- _ACTION ITEM_
Word for word, restate each of the entries below, and drop every picture.

══ SUPPLIED DATA

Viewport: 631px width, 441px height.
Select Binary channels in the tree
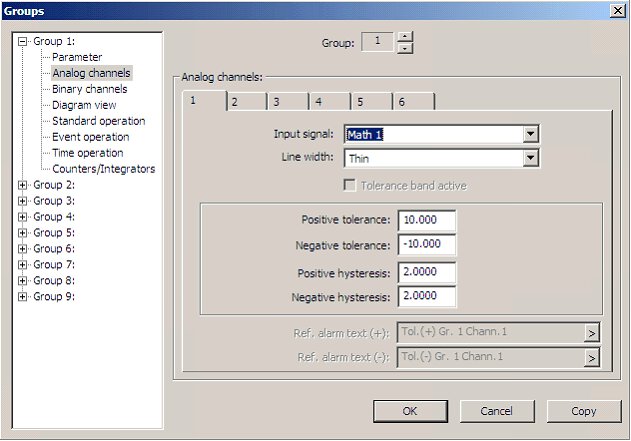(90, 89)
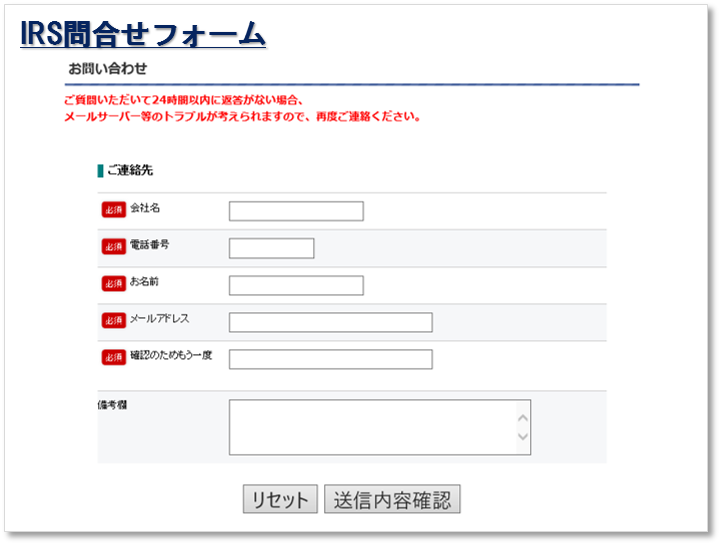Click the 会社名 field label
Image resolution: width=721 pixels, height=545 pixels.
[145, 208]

════

- _SOLUTION TO THE PROBLEM_
Viewport: 631px width, 441px height.
Select Binary channels in the tree
(90, 89)
Click the 会社名 field label
Image resolution: width=721 pixels, height=545 pixels.
[145, 208]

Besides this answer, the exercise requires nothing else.